Hallo, nachdem ich hier einiges gutes über den ArGoSoft Mail Server gelesen habe, möchte ich  diesen bei mir einzusetzen. Habe vorab aber ein paar Fragen. Ist es mit der Freeversion möglich Formulare mit Dateianhang zu versenden?
Wenn ja, wäre  lieb, wenn mir jemand von euch die Einstellungen kurz sagen würde, da alles in Fachenglisch geschrieben ist. Ich habe mir einen lokalen Server eingerichtet, mit der IP 192.xxx.x.x .


----------



## Arne Buchwald (30. Mai 2004)

Für den Betrieb eines MTA sind fundierte Kenntnisse notwendig!
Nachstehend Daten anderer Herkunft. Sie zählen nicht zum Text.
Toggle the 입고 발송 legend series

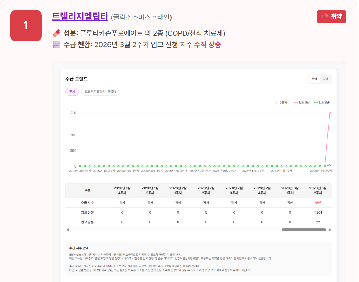[x=322, y=103]
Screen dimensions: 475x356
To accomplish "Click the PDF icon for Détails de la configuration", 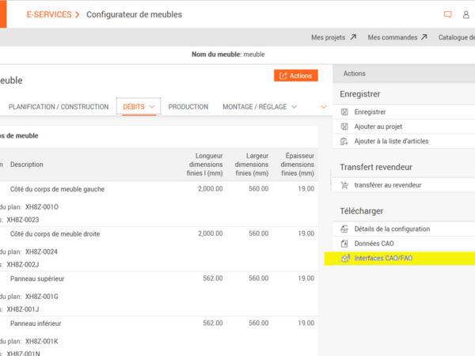I will pos(344,229).
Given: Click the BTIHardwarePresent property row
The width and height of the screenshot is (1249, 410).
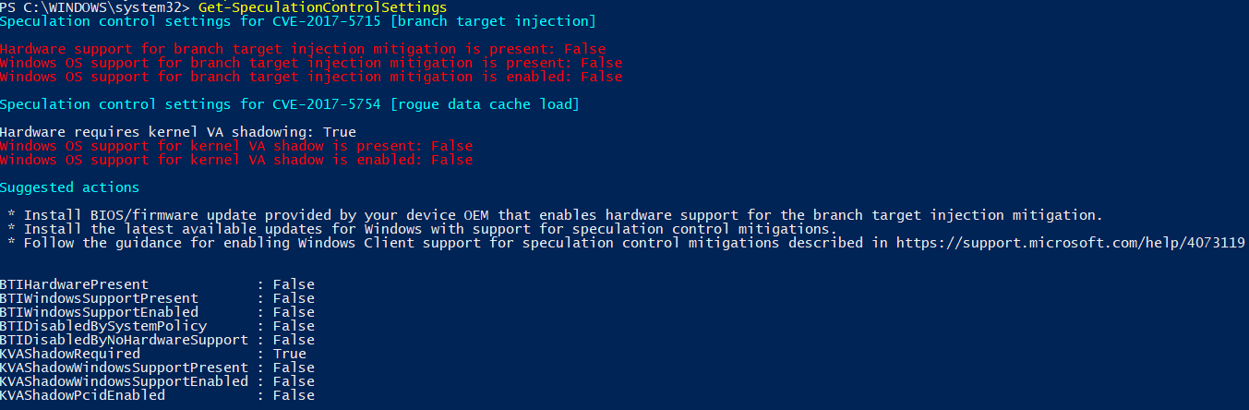Looking at the screenshot, I should point(157,284).
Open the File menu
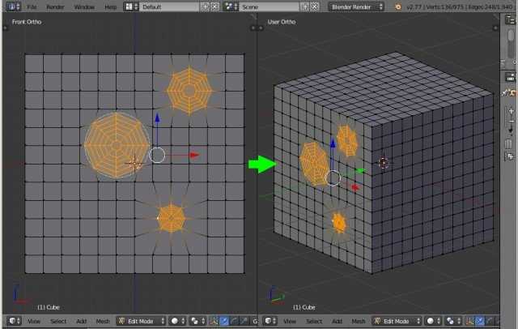The height and width of the screenshot is (329, 518). tap(32, 7)
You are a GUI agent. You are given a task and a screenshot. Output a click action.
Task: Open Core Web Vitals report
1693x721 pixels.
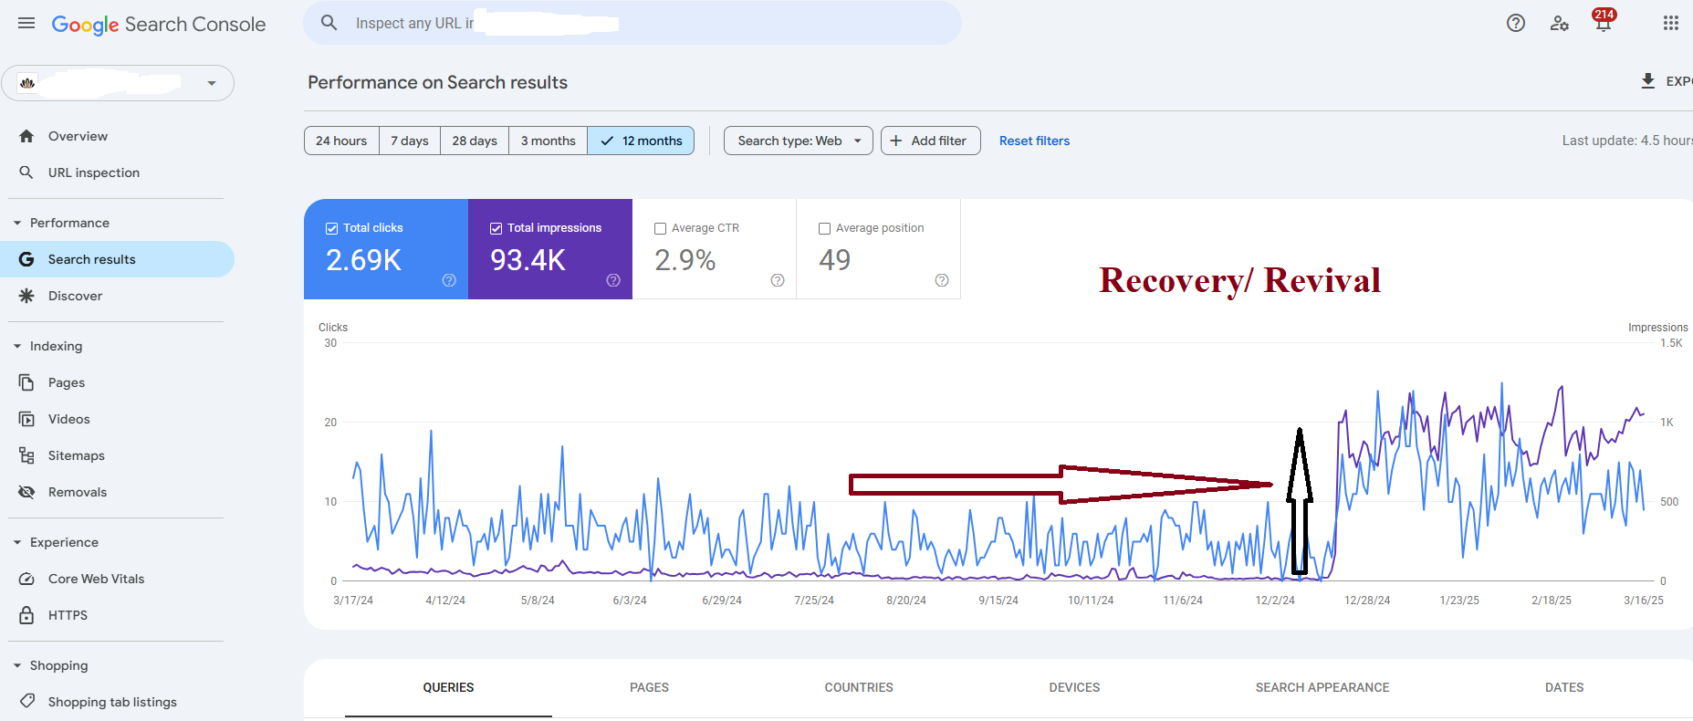click(x=96, y=579)
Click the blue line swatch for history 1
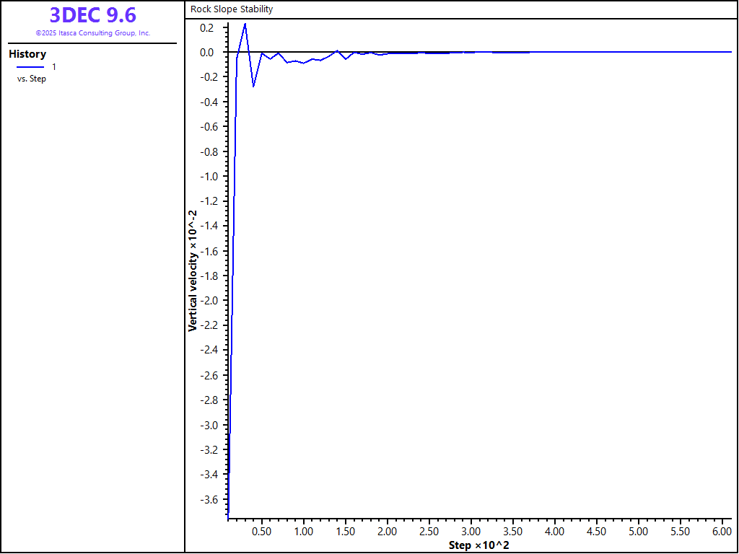The width and height of the screenshot is (739, 554). [x=30, y=66]
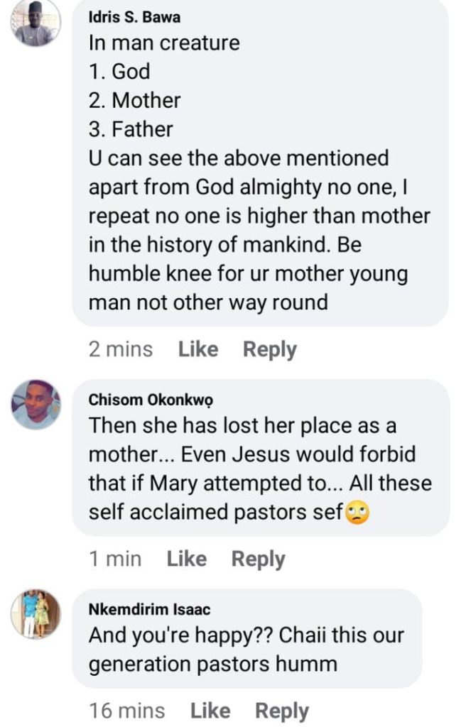Like Nkemdirim Isaac's comment
The width and height of the screenshot is (461, 727).
tap(210, 711)
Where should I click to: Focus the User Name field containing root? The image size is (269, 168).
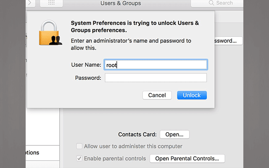click(x=156, y=65)
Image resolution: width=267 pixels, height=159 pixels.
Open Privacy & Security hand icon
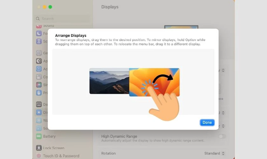(x=39, y=93)
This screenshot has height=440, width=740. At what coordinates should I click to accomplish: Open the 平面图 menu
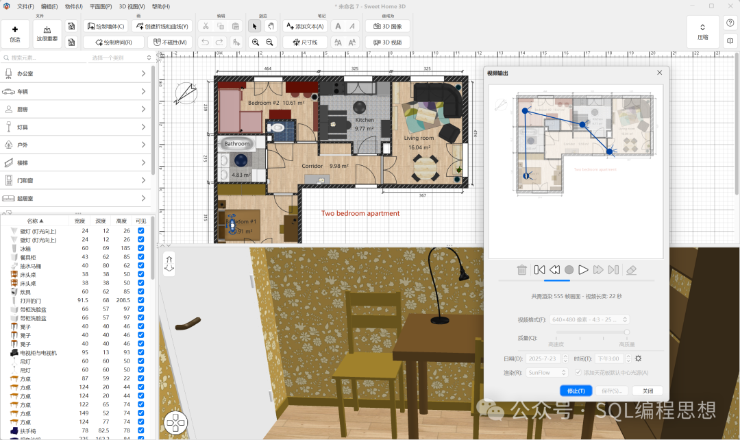coord(101,6)
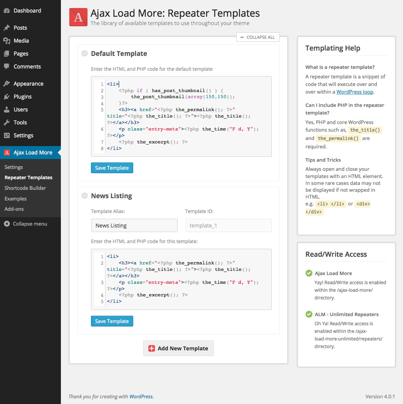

Und ein vernünftiges Englisch ist Voraussetzung für die meisten technichen Dinge im Internet, da kaum brauchbare, deutsche Lektüre existiert.


----------



## MajorWindbeutel (4. Juni 2004)

Also das einstellen von Agr.... ist ansich leicht.

Zunächst solltest du in deimen Router Ports Freigebn je nachdem ob du send willst oder empfangen willst (hab die Ports grad nicht im Kopf gug gleich nach)

Dann geht es ans Einstellen von dem Teil.
Ich werde dir eine kleine Anleitung schreiben.
Nur meine Negative erfahrung war das es bei mir sehr langsam war die Mail kam nach 2-3 std. an.

So ich mach mich dann mal an die Arbeit.


----------